<<<<
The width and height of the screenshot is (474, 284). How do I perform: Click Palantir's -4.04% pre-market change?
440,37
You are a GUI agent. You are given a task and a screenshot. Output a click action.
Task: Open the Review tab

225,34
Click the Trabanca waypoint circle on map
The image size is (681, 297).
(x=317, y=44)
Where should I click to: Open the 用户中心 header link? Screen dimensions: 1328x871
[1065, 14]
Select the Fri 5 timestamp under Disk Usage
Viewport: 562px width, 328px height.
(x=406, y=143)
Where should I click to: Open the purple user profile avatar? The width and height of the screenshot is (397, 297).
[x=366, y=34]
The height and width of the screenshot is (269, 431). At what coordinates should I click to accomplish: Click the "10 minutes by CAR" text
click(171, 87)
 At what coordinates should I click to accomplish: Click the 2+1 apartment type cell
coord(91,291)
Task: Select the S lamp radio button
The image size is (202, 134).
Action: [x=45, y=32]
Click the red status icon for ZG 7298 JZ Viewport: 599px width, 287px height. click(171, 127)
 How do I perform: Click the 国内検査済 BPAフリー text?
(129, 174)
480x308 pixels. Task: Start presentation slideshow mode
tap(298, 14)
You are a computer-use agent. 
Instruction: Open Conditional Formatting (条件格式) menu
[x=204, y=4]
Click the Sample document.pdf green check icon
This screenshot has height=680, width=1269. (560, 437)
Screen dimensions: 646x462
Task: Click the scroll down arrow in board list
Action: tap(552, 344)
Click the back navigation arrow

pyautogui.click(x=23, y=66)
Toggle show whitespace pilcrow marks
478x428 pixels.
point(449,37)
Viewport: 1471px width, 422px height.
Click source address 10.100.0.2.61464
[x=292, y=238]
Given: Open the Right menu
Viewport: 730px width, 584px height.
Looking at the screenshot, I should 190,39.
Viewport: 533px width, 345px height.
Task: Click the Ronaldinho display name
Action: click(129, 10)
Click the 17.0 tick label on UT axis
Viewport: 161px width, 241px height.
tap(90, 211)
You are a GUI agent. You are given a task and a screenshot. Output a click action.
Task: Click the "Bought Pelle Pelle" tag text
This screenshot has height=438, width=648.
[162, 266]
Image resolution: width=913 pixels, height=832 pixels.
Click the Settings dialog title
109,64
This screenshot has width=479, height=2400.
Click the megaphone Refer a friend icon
>>>>
- **INSTRUCTIONS FOR THE TASK**
Exact copies of all entries are what's needed here.

- **OUTPUT FOR THIS EXERCISE**
The width and height of the screenshot is (474, 284). How do I perform: Click Palantir's -4.04% pre-market change?
440,37
You are a GUI agent. You are given a task and a screenshot. Output a click action.
Task: Open the Review tab

225,34
Click the Trabanca waypoint circle on map
The image size is (681, 297).
(x=317, y=44)
Where should I click to: Open the 用户中心 header link? Screen dimensions: 1328x871
[1065, 14]
Select the Fri 5 timestamp under Disk Usage
Viewport: 562px width, 328px height.
(x=406, y=143)
Where should I click to: Open the purple user profile avatar? The width and height of the screenshot is (397, 297).
[x=366, y=34]
The height and width of the screenshot is (269, 431). At what coordinates should I click to accomplish: Click the "10 minutes by CAR" text
click(171, 87)
 At what coordinates should I click to accomplish: Click the 2+1 apartment type cell
coord(91,291)
Task: Select the S lamp radio button
The image size is (202, 134).
Action: [x=45, y=32]
Click the red status icon for ZG 7298 JZ Viewport: 599px width, 287px height. click(171, 127)
 How do I perform: Click the 国内検査済 BPAフリー text?
(129, 174)
480x308 pixels. Task: Start presentation slideshow mode
tap(298, 14)
You are a computer-use agent. 
Instruction: Open Conditional Formatting (条件格式) menu
[x=204, y=4]
Click the Sample document.pdf green check icon
This screenshot has height=680, width=1269. (560, 437)
Screen dimensions: 646x462
Task: Click the scroll down arrow in board list
Action: tap(552, 344)
Click the back navigation arrow

pyautogui.click(x=23, y=66)
Toggle show whitespace pilcrow marks
478x428 pixels.
point(449,37)
Viewport: 1471px width, 422px height.
Click source address 10.100.0.2.61464
[x=292, y=238]
Given: Open the Right menu
Viewport: 730px width, 584px height.
Looking at the screenshot, I should 190,39.
Viewport: 533px width, 345px height.
Task: Click the Ronaldinho display name
Action: click(129, 10)
Click the 17.0 tick label on UT axis
Viewport: 161px width, 241px height.
tap(90, 211)
You are a GUI agent. You are given a task and a screenshot. Output a click action.
Task: Click the "Bought Pelle Pelle" tag text
This screenshot has height=438, width=648.
[162, 266]
Image resolution: width=913 pixels, height=832 pixels.
Click the Settings dialog title
109,64
This screenshot has width=479, height=2400.
Click the megaphone Refer a friend icon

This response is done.